The existing results in Figures 6 and D3 do suggest that the effect start dying out after year 3, which can be consistent with the policy-change induced interest.

Extended comment: Spillover effects within the analysis sample

  1. One consideration is randomness of sample observations. Universities in the analysis sample are well-known, meaning their switch is more visible to everyone. So, if Brown switches to co-education, it might influence decision of Yale to follow.
  2. Second consideration are spillovers of treatment effect. In introduction, the authors claim that in-sample universities are more research-oriented than out-of-sample universities. So, one possibility is that Brown switching to coeducation, sparks interest among Yale researchers. In addition, co-authorship ties within in-sample universities are potentially stronger than between in- and out-of-sample universities1. So, Yale researchers may have been involved in gender-related projects by their treated Brown colleagues.

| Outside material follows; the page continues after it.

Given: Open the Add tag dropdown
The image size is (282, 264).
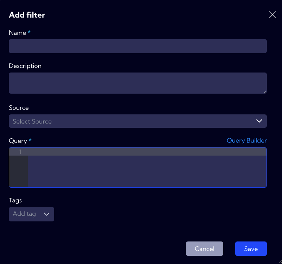Looking at the screenshot, I should pyautogui.click(x=31, y=214).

One potentially useful robustness analysis could be to progressively exclude universities switching around 1970 (donut-ring type) or progressively exclude universities depending on co-authorship strength with elite research universities.

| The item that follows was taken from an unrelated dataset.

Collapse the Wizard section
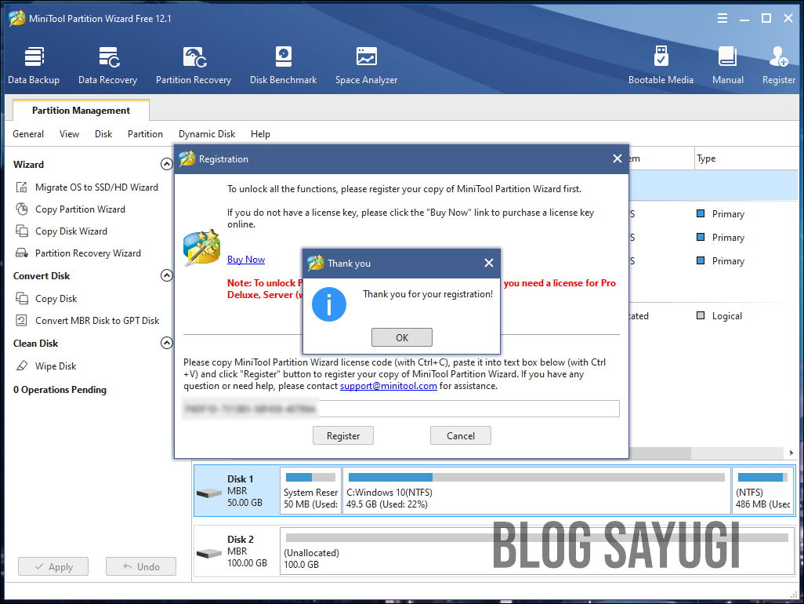 click(166, 164)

Extended comment: Employment-related incentives

The analysis in Section 6 suggests that faculty composition shifted

  • towards having more female researchers (Table 4) and

  • towards researchers with prior interest in gender topics (Table A11).

This suggests that researchers may have been (informally) required to produce some gender-related research in order to find or keep academic positions.

Extended comment: Intensities

It may be helpful to include analysis exploiting intensities in addition to indicators. For example,

  • intensity of increased exposure to female student body

  • intensity of relatedness of paper to gender topics (female words mentioned once in abstract vs ten times)

  • intensity of interest in gender topics (publishing one gender-related paper vs ten papers)

Extended comment: Co-authorship patterns

  • Seniority
    One possibility is that increased co-authorship with women can be driven by possible on men’s side and maximising publication chances on women’s side. If so, then (a) seniority gap between co-authors would have increased as a result of co-education, and (b) the increased production of gender-related research does not necessarily signal induced interest in gender topics of incumbent (male) researchers.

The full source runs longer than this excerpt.